The Plan chalks out the energy conservation and emissions reduction targets for the key sectors of the economy ranging from power, transport and construction to iron and steel and the non-ferrous metals, as well as chemicals and petrochemicals. In absolute terms, it proposes a reduction of around 53 mnt of CO2 emissions from the steel industry by 2025.
Energy transition
Both in 2024 and 2025, energy conservation and carbon reduction transformations in key sectors and industries are expected to result in a reduction of around 50 million tonnes (mnt) of standard coal and a decrease in CO2 emissions by around 130 mnt.
It states that by the end of 2025, the proportion of non-fossil power generation in the country will reach about 39%, while strict and reasonable control of coal consumption in key areas for air pollution control, focus on reducing non-power coal use, promoting the shutdown and integration of coal-fired boilers and clean energy substitution for industrial kilns will be prioritised. By end-2025, coal-fired boilers and various coal-fired facilities with a capacity of 35 t of steam per hour or less will be eliminated.
BigMint decodes the CO2 reduction plan for the Chinese steel industry, as proposed in the Action Plan.

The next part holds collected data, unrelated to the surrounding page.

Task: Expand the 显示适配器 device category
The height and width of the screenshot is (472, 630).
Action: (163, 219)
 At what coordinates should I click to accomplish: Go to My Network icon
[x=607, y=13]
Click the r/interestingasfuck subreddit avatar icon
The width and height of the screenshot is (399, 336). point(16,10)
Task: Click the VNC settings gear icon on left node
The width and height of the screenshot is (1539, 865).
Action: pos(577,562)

Reducing steel industry's CO2 footprint
- Regulating steel output, capacity: Steel production capacity replacement, prohibiting the addition of steel capacity in the name of mechanical processing, casting, ferroalloys, etc., and preventing the resurgence of "illegal steel" production capacity will be key. Implementation of crude steel production control in 2024 is an imperative. Regions that lag behind in energy conservation and carbon reduction targets in the first three years of the 14th Five-Year Plan shall not add new capacity in the last two years of the 14th Plan.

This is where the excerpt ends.